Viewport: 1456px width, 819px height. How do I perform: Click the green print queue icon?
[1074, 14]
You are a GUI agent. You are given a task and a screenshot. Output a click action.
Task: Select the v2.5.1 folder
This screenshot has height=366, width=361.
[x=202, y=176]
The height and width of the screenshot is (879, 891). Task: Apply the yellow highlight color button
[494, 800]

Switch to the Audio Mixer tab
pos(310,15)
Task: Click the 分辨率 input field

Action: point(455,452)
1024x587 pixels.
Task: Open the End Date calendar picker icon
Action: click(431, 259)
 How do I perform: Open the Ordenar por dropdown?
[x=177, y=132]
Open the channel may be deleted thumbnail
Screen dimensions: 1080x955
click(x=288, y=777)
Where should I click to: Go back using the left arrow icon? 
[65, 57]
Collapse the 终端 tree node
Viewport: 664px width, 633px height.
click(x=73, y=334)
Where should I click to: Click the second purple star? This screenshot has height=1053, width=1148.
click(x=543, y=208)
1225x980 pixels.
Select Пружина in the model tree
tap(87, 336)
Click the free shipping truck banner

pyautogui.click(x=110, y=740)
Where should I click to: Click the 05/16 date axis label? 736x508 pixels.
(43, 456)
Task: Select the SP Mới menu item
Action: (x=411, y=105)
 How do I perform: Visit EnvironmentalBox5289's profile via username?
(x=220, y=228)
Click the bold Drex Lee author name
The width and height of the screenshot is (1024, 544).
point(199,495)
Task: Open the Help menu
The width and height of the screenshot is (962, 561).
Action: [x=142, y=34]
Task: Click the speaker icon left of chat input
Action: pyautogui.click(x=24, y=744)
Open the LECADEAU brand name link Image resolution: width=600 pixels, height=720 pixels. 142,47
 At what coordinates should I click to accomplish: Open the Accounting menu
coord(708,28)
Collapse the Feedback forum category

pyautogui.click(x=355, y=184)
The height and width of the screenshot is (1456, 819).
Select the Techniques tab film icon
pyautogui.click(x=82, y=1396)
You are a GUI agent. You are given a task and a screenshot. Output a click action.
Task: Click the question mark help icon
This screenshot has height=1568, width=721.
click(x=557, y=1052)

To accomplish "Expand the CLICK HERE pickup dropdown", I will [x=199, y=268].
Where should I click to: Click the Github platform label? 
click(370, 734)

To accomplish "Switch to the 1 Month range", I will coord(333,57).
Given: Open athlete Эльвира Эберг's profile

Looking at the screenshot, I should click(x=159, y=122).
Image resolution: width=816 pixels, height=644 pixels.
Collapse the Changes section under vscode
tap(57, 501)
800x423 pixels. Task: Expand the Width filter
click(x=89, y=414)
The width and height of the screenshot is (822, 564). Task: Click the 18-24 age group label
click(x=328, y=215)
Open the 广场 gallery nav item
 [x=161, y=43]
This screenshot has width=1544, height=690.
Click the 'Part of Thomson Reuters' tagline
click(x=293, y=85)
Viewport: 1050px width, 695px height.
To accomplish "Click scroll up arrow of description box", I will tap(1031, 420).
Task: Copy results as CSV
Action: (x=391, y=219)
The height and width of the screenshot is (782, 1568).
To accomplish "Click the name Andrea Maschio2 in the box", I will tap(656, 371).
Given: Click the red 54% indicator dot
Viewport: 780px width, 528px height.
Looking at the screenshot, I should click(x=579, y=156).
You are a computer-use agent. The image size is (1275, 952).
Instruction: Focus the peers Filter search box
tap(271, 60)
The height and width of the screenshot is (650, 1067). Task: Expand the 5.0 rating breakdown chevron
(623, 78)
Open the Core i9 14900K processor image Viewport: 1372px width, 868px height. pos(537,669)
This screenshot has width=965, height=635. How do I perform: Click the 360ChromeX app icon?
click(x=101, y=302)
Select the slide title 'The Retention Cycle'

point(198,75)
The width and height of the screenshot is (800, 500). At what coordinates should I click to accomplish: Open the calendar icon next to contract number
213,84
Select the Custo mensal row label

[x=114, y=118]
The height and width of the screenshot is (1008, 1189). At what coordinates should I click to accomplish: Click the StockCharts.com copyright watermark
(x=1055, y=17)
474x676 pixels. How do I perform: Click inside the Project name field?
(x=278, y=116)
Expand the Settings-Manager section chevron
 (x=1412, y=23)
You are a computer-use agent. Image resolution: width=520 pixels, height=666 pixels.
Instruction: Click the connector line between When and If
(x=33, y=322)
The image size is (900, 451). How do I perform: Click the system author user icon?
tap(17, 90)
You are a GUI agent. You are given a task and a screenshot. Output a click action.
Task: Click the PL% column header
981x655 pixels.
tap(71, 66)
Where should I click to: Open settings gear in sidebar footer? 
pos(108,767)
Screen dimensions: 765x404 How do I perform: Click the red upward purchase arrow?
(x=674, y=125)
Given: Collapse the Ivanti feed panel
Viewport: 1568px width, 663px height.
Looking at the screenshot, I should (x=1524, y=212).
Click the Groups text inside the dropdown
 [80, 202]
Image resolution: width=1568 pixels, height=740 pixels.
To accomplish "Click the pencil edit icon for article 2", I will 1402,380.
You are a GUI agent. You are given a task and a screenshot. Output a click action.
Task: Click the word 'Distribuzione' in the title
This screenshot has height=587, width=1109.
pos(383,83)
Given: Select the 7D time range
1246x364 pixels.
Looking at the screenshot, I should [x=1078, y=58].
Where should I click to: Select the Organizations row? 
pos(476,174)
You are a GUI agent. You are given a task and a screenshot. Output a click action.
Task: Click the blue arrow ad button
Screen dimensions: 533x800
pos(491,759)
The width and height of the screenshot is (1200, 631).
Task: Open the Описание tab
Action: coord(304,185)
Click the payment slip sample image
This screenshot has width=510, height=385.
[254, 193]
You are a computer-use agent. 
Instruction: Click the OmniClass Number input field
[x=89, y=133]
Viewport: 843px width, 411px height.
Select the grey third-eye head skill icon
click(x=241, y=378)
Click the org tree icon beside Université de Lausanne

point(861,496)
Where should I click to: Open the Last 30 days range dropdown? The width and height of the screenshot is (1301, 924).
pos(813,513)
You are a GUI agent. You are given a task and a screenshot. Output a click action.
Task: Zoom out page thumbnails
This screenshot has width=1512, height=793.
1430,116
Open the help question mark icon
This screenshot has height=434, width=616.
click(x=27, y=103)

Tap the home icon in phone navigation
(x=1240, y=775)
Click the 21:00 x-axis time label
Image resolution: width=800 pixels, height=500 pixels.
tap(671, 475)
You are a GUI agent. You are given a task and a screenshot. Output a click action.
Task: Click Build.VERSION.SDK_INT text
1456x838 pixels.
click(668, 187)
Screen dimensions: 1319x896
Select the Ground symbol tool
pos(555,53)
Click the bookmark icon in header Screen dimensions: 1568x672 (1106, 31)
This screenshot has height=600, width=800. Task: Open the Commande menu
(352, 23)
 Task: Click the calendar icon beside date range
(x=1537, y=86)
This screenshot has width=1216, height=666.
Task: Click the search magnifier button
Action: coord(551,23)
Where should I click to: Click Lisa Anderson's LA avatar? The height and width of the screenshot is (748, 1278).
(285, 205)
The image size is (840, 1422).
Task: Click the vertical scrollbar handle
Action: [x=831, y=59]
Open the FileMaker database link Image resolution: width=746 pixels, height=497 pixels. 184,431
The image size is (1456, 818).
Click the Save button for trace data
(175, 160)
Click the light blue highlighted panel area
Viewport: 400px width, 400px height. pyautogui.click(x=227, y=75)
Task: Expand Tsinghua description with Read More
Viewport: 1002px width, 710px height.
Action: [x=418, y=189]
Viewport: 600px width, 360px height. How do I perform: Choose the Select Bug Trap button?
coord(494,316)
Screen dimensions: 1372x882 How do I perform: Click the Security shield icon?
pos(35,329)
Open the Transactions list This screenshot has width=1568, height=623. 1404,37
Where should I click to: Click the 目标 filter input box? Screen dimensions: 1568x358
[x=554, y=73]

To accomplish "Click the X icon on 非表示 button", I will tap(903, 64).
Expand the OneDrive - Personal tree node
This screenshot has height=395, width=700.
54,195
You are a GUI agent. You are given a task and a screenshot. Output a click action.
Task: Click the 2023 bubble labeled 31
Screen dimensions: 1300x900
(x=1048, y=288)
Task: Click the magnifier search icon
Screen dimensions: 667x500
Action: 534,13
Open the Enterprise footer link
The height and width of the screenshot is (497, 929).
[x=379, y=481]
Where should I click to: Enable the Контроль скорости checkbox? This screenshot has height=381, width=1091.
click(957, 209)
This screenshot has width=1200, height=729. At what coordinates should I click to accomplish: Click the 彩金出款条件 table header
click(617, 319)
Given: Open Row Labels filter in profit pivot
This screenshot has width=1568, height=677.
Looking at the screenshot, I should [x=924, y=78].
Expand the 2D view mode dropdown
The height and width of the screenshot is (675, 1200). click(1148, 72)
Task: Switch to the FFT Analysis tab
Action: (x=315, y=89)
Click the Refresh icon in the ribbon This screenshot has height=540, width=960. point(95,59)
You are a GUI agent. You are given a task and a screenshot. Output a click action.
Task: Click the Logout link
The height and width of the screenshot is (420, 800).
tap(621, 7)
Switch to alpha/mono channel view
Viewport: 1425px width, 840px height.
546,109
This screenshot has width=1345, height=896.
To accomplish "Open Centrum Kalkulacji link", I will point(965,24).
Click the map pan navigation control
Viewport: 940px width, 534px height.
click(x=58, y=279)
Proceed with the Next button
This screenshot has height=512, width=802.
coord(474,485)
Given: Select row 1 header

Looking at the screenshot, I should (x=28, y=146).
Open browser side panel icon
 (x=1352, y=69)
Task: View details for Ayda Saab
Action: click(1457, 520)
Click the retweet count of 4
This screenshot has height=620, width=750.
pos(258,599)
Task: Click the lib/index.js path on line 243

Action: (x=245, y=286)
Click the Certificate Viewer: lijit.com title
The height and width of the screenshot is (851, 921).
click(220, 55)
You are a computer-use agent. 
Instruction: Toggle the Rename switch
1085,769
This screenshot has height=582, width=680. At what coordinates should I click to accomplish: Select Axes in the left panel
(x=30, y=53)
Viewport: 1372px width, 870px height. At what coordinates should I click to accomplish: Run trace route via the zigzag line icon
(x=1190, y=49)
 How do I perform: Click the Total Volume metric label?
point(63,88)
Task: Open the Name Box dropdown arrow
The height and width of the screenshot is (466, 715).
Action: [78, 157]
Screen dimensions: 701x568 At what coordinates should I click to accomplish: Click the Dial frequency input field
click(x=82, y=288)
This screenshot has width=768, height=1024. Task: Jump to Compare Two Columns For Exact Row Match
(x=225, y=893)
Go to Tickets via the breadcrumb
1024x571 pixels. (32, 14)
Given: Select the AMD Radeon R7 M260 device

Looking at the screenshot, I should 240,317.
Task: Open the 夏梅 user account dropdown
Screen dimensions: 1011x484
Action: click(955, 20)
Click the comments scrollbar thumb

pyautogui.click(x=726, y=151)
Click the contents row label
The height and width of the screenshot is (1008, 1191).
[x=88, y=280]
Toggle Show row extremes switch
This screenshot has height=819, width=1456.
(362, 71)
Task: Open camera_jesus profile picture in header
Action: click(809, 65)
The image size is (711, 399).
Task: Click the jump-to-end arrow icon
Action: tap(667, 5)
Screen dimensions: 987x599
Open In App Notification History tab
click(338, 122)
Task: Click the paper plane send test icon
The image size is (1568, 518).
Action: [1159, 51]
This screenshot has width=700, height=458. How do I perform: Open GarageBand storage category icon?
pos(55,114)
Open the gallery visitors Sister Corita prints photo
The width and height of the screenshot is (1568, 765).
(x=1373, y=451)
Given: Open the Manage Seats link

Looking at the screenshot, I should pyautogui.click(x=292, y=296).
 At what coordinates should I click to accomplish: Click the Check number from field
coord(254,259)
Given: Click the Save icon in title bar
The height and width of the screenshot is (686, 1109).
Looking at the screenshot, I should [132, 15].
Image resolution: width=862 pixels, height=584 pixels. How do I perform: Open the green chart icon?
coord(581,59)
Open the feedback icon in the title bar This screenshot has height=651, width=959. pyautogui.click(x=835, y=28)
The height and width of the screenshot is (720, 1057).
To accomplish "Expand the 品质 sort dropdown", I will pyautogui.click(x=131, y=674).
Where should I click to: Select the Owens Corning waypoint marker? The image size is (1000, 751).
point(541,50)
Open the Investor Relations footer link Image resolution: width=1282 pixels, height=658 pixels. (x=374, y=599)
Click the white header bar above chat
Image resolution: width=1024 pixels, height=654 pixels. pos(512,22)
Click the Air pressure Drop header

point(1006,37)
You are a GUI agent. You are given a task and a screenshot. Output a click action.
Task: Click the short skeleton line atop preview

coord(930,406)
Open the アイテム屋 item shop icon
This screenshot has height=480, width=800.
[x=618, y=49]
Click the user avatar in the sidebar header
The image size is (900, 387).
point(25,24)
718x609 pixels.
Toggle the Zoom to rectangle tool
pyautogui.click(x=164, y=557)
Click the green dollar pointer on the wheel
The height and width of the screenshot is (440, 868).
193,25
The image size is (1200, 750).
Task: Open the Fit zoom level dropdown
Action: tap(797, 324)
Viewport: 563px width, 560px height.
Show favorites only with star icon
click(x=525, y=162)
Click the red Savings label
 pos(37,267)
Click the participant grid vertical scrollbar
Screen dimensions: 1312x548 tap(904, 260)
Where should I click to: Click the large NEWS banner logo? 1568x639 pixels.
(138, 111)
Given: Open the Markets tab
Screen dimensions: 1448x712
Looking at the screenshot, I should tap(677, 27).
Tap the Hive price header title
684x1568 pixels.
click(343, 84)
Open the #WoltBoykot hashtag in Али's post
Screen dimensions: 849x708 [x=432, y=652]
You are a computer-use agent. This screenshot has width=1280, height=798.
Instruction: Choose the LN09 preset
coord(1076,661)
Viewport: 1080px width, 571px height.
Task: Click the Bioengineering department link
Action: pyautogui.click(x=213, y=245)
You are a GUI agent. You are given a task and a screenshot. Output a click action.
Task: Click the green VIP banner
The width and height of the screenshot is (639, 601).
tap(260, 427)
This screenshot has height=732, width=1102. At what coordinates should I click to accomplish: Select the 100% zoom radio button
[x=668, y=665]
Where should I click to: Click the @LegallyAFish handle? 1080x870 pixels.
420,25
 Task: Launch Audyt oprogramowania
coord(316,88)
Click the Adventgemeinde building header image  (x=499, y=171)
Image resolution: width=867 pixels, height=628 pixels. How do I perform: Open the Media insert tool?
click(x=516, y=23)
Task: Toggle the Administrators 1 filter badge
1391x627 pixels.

● TO DO
State the number of lines in the material above that hold the word "computer", adding nothing else.

● RESULT OF THIS EXERCISE
5